─── Study text ───

Cherry production forecast down 32% from 2009
June 17, 2010
by Ron Sterk
WASHINGTON — Combined U.S. tart and sweet cherry production was forecast at 413,050 tons in 2010, down 32% from last year, the U.S. Department of Agriculture said in its annual Cherry Production report.
Tart cherry production in 2010 was forecast at 97,650 tons, down 46% from revised 2009 production of 179,450 tons and down 9% from 107,200 tons in 2008, the U.S.D.A. said. Production in Michigan, the largest tart cherry producing state, was forecast at 70,000 tons, down 47% from 133,000 tons last year.
“The crop potential was reduced markedly by frosts during bloom,” the U.S.D.A. said of the Michigan crop. “Yields vary substantially among varieties. Bacterial canker was reported by growers as a problem in some orchards.” Losses caused by frost damage also were reported in most other key states.

─── Provided records ───

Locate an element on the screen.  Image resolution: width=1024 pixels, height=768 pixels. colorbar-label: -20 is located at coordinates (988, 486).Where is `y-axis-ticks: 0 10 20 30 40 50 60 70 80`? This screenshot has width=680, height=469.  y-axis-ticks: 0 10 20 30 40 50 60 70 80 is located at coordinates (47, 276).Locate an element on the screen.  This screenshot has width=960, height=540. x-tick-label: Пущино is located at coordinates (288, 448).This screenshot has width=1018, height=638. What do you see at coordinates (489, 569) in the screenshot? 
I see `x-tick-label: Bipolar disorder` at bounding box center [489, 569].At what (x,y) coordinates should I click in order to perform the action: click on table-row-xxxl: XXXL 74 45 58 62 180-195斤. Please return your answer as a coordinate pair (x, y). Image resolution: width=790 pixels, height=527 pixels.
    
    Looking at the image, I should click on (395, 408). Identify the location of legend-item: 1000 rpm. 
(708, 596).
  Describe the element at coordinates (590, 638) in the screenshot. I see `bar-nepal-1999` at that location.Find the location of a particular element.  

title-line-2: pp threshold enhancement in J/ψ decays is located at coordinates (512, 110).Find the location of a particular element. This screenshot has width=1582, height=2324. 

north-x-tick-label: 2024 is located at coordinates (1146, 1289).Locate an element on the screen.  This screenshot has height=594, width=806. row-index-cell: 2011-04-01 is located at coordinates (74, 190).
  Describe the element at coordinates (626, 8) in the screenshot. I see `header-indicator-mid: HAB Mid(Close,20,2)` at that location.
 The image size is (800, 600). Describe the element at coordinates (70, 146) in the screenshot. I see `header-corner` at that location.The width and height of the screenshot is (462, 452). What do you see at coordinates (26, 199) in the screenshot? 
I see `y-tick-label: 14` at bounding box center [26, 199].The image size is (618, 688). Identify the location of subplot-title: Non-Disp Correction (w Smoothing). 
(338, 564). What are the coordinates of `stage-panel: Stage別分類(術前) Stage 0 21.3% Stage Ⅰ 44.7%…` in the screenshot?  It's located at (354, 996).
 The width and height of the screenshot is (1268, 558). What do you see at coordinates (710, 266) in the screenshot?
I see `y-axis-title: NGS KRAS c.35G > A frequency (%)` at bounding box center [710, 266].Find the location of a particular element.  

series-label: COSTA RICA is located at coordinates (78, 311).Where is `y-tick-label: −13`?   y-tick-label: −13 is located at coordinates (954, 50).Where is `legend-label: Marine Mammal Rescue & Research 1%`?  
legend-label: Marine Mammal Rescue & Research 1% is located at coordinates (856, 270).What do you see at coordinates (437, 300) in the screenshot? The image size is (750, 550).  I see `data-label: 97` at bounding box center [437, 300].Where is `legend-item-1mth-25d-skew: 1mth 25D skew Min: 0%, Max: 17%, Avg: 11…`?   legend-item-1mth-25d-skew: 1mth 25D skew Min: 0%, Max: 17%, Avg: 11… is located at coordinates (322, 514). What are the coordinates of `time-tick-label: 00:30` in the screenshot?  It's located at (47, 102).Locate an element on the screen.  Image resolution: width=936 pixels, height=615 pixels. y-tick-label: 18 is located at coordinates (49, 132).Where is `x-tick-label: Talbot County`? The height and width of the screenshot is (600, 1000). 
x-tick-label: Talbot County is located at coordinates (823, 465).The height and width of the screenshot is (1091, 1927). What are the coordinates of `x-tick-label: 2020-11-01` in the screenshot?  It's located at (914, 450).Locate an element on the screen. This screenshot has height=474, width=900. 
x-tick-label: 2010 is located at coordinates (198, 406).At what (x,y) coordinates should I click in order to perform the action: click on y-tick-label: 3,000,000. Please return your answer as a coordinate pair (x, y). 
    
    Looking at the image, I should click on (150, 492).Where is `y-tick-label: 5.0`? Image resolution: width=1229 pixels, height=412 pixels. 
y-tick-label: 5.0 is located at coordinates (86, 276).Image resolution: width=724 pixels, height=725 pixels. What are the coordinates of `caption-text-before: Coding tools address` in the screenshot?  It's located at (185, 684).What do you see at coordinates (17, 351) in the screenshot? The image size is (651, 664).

───

# Problems to work on:
(A) Answer these from the cherry production article:
(i) What was the 2010 forecast for combined U.S. tart and sweet cherry production?
(ii) What was the 2010 tart cherry production forecast for Michigan?
(iii) What problem did growers report in some Michigan orchards?
(B) Write the next part of the cherry production article, starting after its final sentence.

# Results of the exercise:
(A)
(i) 413,050 tons
(ii) 70,000 tons
(iii) Bacterial canker

(B)
Sweet cherry production was forecast at 315,400 tons in 2010, down 27% from 429,870 tons last year but up 27% from 248,060 tons in 2008, the U.S.D.A. said. Production in Washington, the largest sweet cherry producing state, was forecast at 160,000 tons, down 35% from 2009, with Oregon output forecast at 45,000 tons, down 33%. Reductions in both states resulted from cool, wet spring weather, the U.S.D.A. said.
Although a smaller producer, Idaho’s output was forecast at 1,500 tons, down 75% from 2009 due to a late freeze.
But production in California, the second largest producing state, was forecast at 90,000 tons, up 15% from 2009 as the result of a strong March bloom, the U.S.D.A. said.